The HTTP clients we commonly use—such as RestTemplate, fetch, and axios—let us send requests with very simple, high-level calls. Because of this convenience, we rarely get to see what actually happens underneath. By looking at a lower-level API like HttpURLConnection, we can clearly understand how an HTTP request is constructed and transmitted.
1. Example of a Low-Level HTTP Request
Below is a simple example that sends JSON data with a POST request and reads the response as a string.
public static String sendJsonPost(String targetUrl, String jsonBody) throws IOException {
URL url = new URL(targetUrl);
HttpURLConnection conn = (HttpURLConnection) url.openConnection();
conn.setRequestMethod("POST");
conn.setRequestProperty("Content-Type", "application/json; charset=UTF-8");
conn.setRequestProperty("Accept", "application/json");
conn.setDoOutput(true);
try (OutputStream out = conn.getOutputStream()) {
byte[] data = jsonBody.getBytes(StandardCharsets.UTF_8);
out.write(data);
}
StringBuilder responseText = new StringBuilder();
try (BufferedReader reader =
new BufferedReader(new InputStreamReader(conn.getInputStream(), StandardCharsets.UTF_8))) {
String line;
while ((line = reader.readLine()) != null) {
responseText.append(line);
}
}
return responseText.toString();
}
A single line of code in a tool like RestTemplate internally performs the same sequence of steps. Seeing a manual implementation like this makes it easier to understand how HTTP communication actually works.

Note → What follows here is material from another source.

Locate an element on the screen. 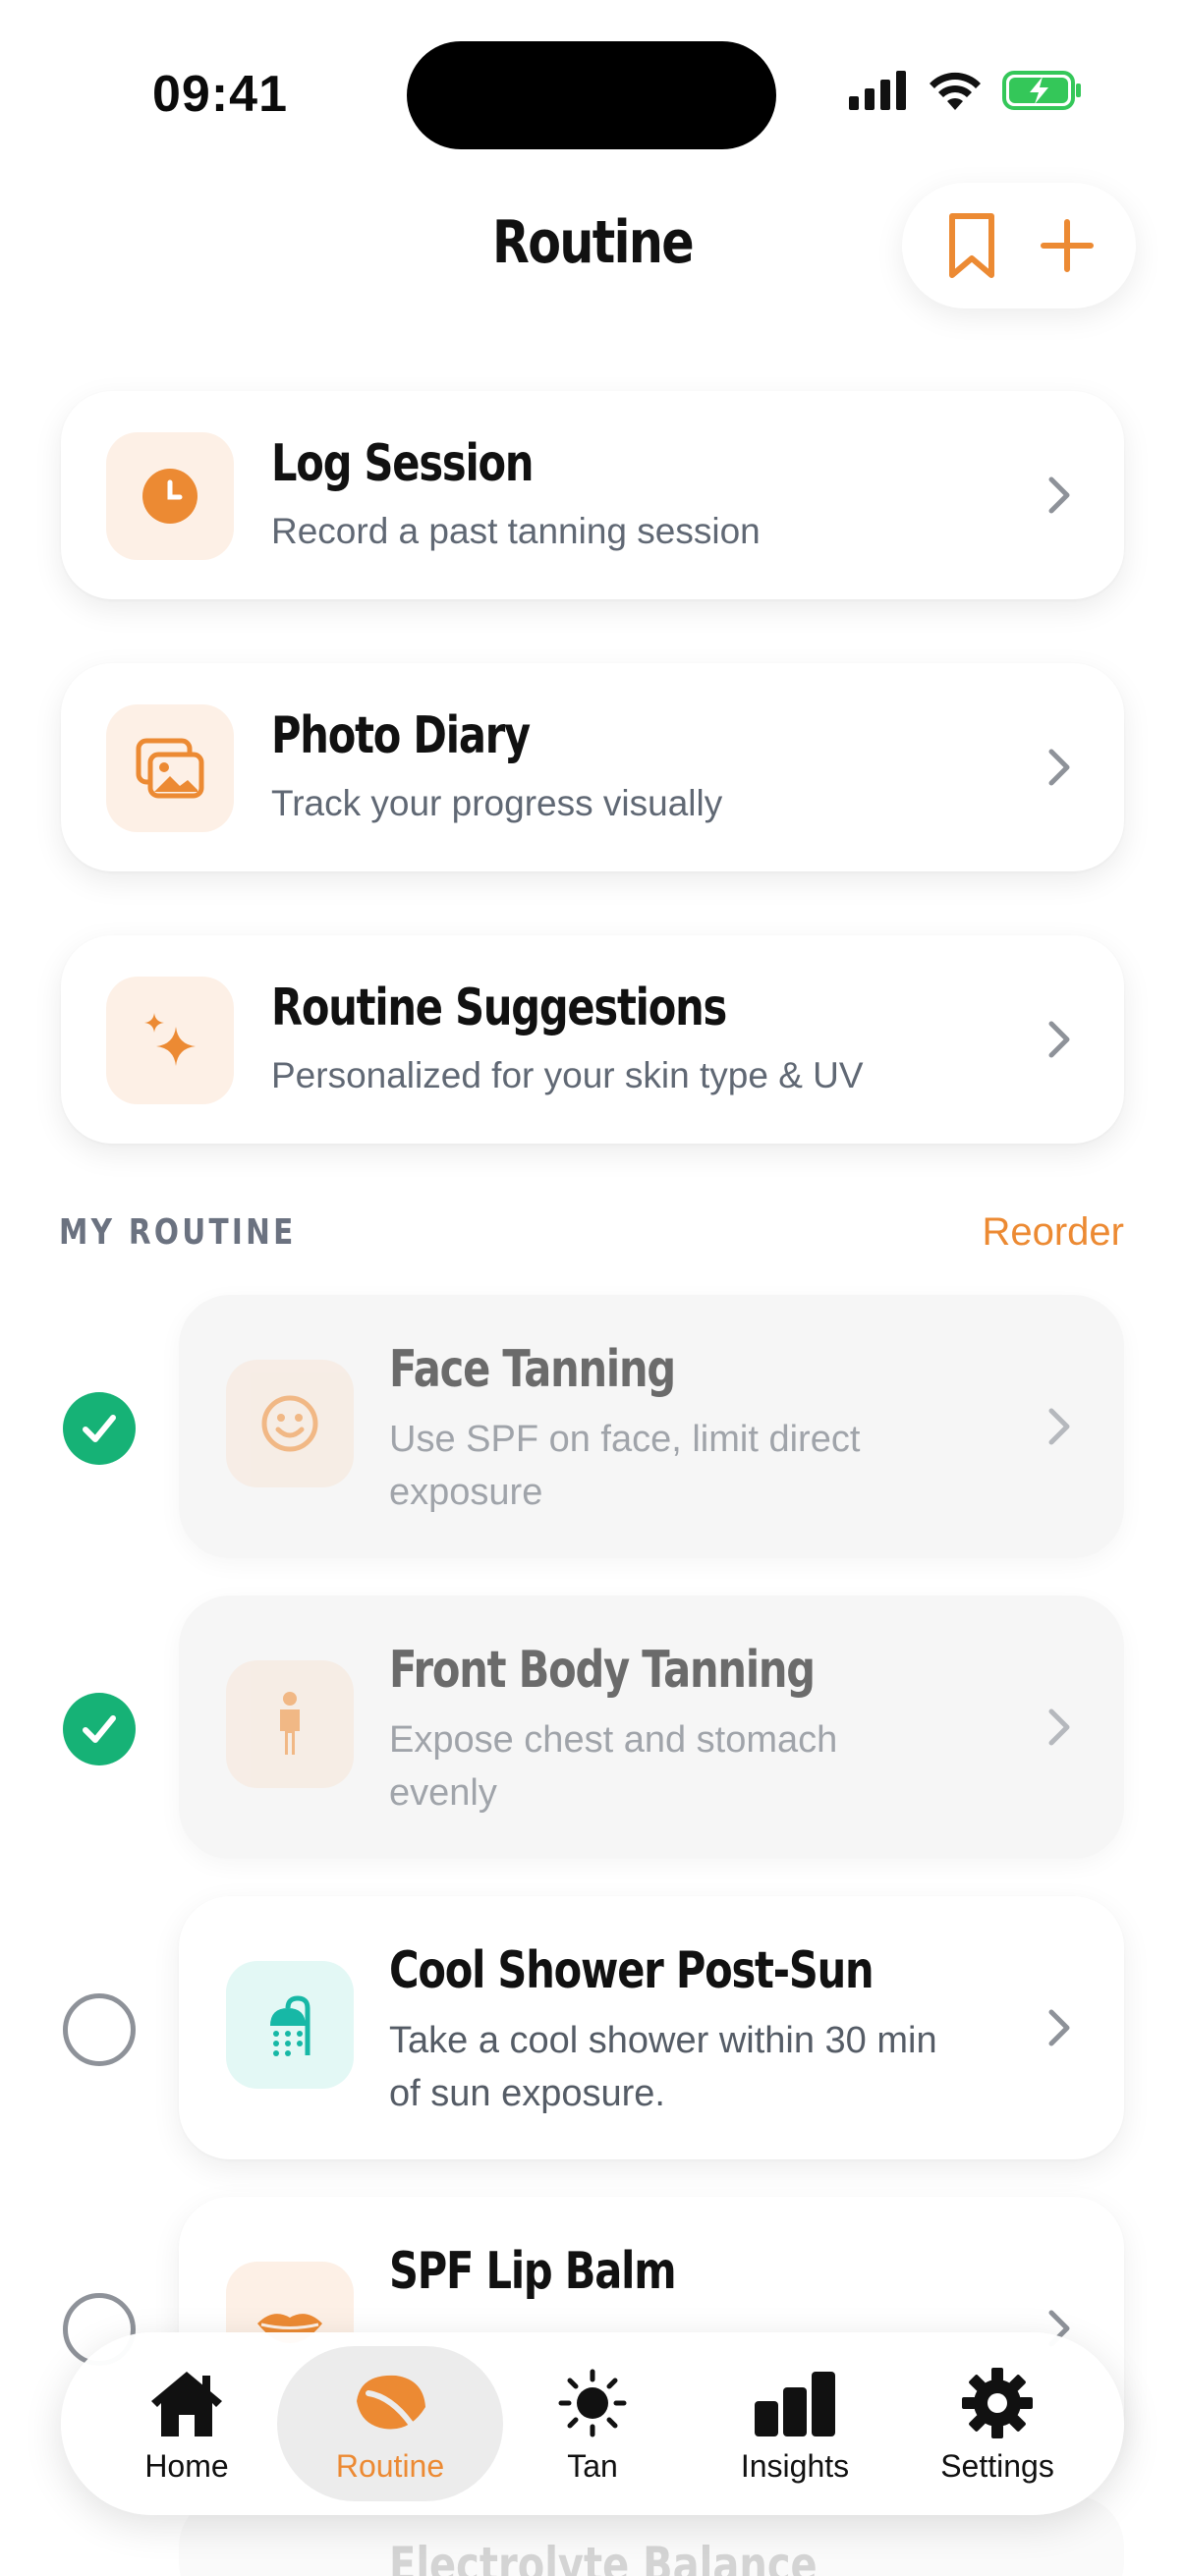 The image size is (1185, 2576). wifi-icon is located at coordinates (956, 91).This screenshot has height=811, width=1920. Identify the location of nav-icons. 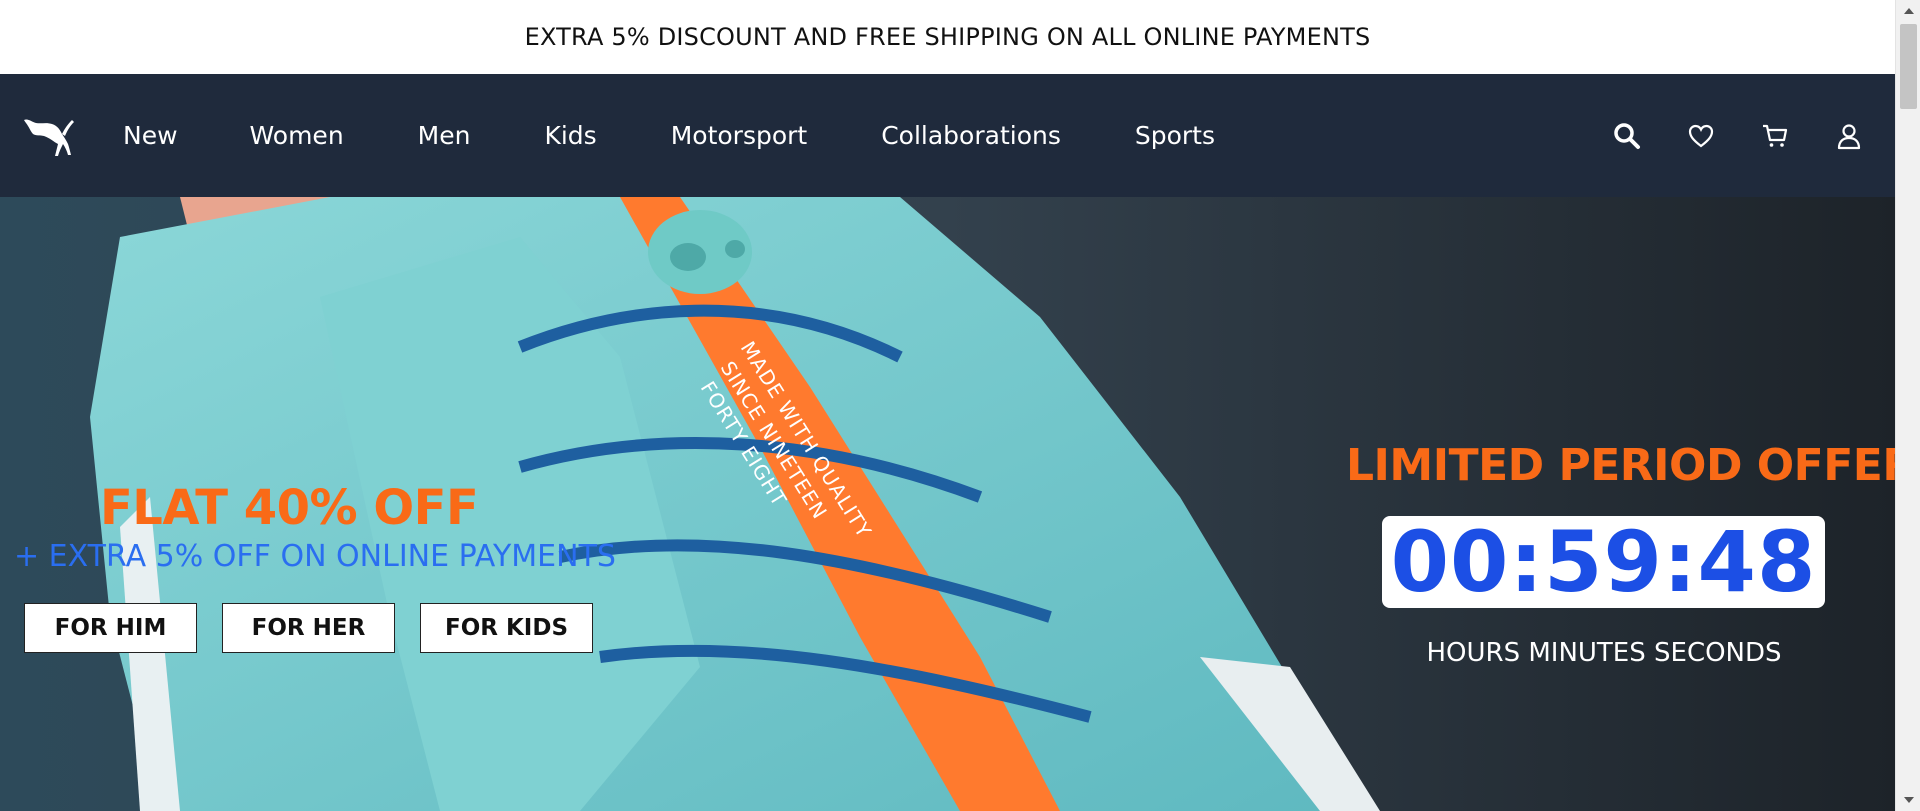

2. Why Strings (JSON) Must Be Converted to Bytes
Although HTTP often appears text-based, every request and response is ultimately transmitted as a byte stream. A string cannot be written directly to the network; it must first be converted into a byte array.
byte[] data = jsonBody.getBytes(StandardCharsets.UTF_8);
out.write(data);
This process essentially means:
- Convert the JSON string into a UTF-8 encoded byte array.
- Write that byte array into the HTTP request body.
High-level libraries like fetch and RestTemplate handle this automatically, so we rarely think about this conversion explicitly.
3. Reading the Response Is Also Byte-Based
BufferedReader reader =
new BufferedReader(new InputStreamReader(conn.getInputStream(), StandardCharsets.UTF_8));
The server's response also arrives over the network as a stream of bytes. It must be decoded back into characters using the appropriate charset—UTF-8 in this example—before being assembled into a string.
4. Why We Hardly Ever See Code Like This
Most modern development environments already provide high-level HTTP clients.
- Browser:
fetch,axios - Spring:
RestTemplate,WebClient - Android/Java:
OkHttp
These tools manage the entire process—stream creation, byte conversion, error handling, and encoding—so developers rarely encounter the lower-level details. Because of this abstraction, the actual structure of an HTTP request often remains hidden.
Summary
- HTTP communication is fundamentally the exchange of byte streams.
- High-level libraries conceal this fact by providing very simple interfaces.
- Examining low-level APIs reveals how requests and responses actually work beneath the surface.
Understanding these lower-level mechanisms can be helpful not only for learning, but also for diagnosing unexpected network issues that might occur in real environments.